As evidenced by the reporter's record, appellant never argued to the trial court that he should be permitted to continue his line of questioning based on the Confrontation Clause. Appellant did not inform the trial court that the Confrontation Clause demanded admission of the proffered testimony, nor did he present any constitutional arguments. Therefore, appellant failed to preserve the Confrontation Clause complaint he asserts on appeal. See Reyna, 168 S.W.3d at 179 (concluding that the appellant failed to preserve his Confrontation Clause complaint because he did not argue to the trial court that the Confrontation Clause demanded admission of the proffered evidence); see also Golliday v. State, 560 S.W.3d 664, 670 (Tex. Crim. App. 2018) ("Nothing in the record indicates that Appellant properly put the trial judge on notice that he was making a Confrontation Clause argument in support of admitting the excluded evidence."); Dollins v. State, 460 S.W.3d 696, 698-99 (Tex. App.-Texarkana 2015, no pet.) (concluding that appellant did not preserve his Confrontation Clause complaint when the trial court limited his cross-examination of a witness).

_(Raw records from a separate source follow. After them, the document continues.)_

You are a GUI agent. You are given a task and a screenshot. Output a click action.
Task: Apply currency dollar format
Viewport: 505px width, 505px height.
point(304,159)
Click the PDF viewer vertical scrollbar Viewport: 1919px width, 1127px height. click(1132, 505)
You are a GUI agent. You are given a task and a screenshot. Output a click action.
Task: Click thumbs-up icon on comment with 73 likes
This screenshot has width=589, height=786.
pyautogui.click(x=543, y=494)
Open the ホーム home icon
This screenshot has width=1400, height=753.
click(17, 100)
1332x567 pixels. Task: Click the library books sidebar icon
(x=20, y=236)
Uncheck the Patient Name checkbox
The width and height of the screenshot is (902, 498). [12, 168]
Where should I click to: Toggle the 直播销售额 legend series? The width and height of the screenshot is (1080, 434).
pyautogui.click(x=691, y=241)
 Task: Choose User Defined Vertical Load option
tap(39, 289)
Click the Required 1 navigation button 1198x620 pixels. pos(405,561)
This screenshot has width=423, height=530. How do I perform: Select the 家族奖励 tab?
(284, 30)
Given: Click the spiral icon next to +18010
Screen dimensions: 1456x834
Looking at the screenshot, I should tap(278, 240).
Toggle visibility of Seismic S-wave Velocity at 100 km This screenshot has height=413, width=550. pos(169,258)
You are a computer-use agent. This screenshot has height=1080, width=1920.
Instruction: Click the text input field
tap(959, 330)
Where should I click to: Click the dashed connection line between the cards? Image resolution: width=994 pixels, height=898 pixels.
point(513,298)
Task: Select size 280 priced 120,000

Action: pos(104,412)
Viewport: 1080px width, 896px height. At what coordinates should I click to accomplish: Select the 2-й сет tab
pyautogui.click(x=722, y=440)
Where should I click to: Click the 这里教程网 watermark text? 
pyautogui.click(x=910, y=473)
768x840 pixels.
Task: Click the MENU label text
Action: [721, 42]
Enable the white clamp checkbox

We overrule appellant's first issue as to error and do not reach his second issue pertaining to harm.

Conclusion

We affirm the trial court's judgment.


Summaries of

Walton v. State

Court of Appeals of Texas, Fourteenth District
May 14, 2024
No. 14-23-00265-CR (Tex. App. May. 14, 2024)
Case details for

Walton v. State

Case Details

Full title:HAROLD LAWRENCE WALTON, Appellant v. THE STATE OF TEXAS, Appellee

Court:Court of Appeals of Texas, Fourteenth District

Date published: May 14, 2024

Citations

No. 14-23-00265-CR (Tex. App. May. 14, 2024)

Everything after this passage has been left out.